Work instruction: If an entry below holds a picture, leave the picture out and print the rest exactly.

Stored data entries
════════

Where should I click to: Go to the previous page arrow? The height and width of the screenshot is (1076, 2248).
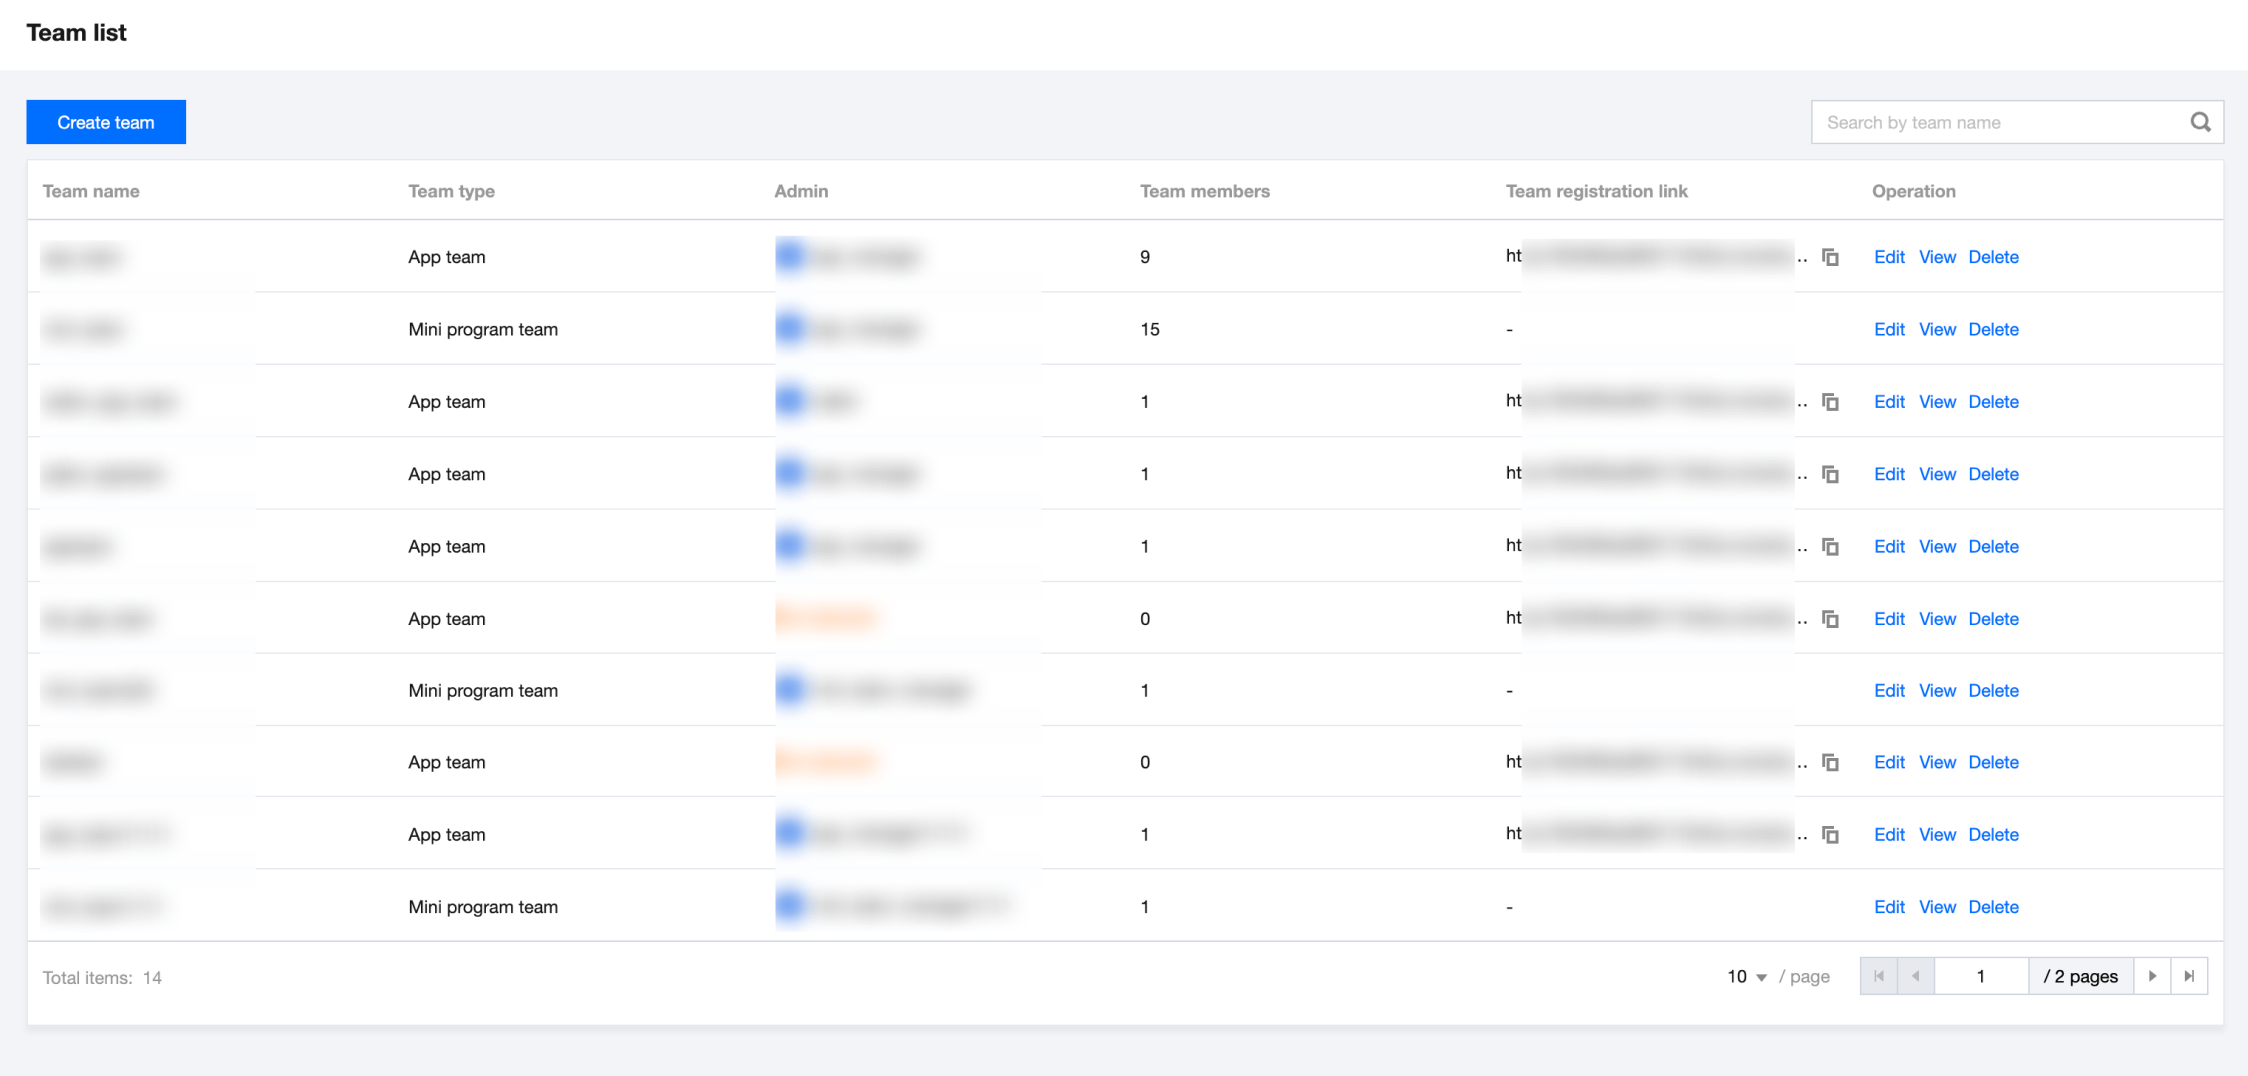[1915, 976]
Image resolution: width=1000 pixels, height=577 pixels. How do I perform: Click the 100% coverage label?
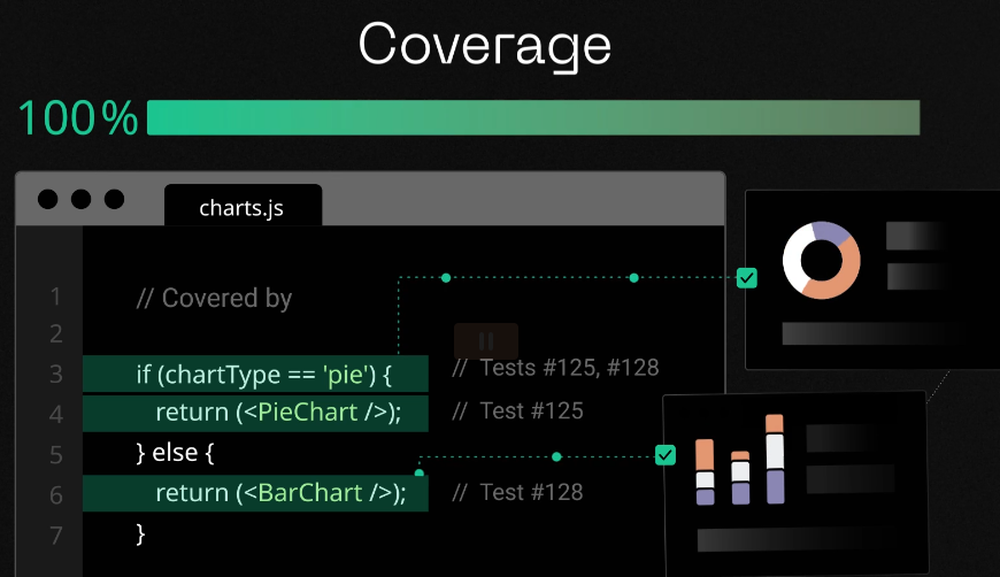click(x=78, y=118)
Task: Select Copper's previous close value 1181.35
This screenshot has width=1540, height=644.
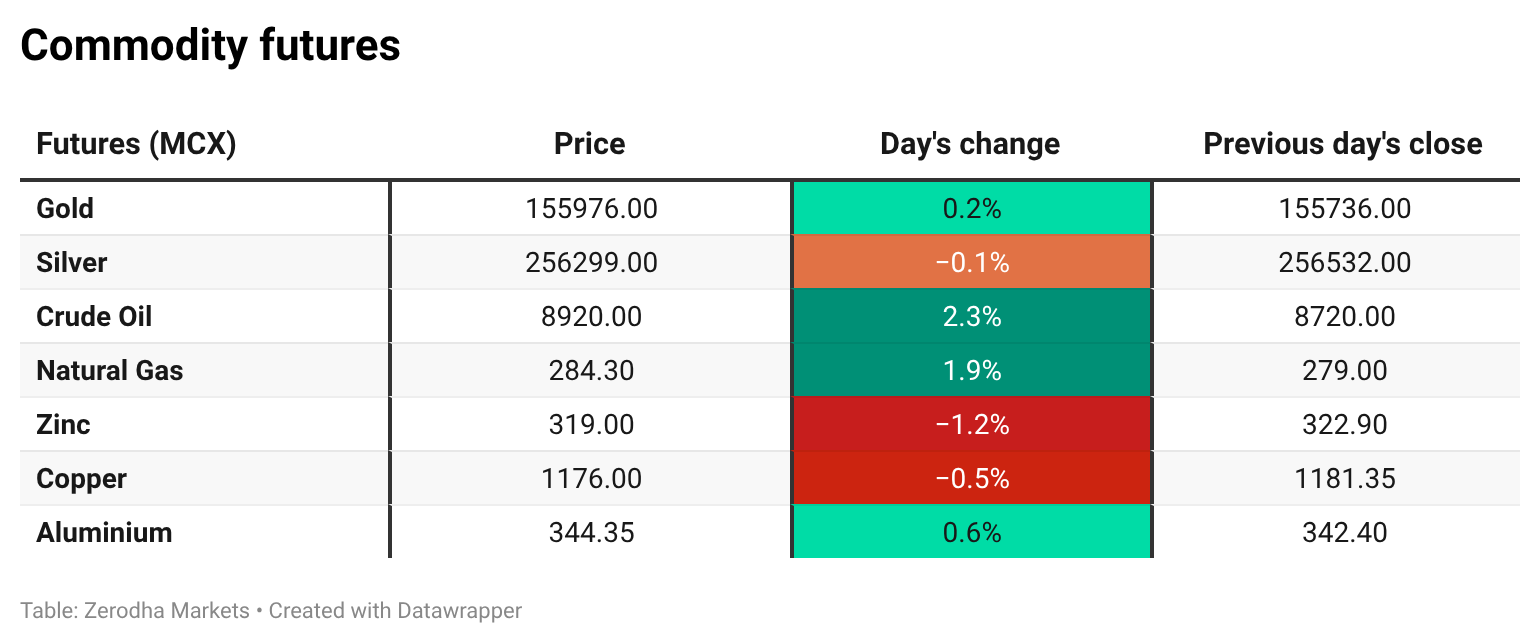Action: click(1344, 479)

════════

Your solution:
Where should I click to: Go to the previous page arrow? The height and width of the screenshot is (1076, 2248).
[1915, 976]
Image resolution: width=1000 pixels, height=577 pixels. How do I perform: Click the 100% coverage label?
click(x=78, y=118)
Task: Select Copper's previous close value 1181.35
This screenshot has width=1540, height=644.
Action: click(1344, 479)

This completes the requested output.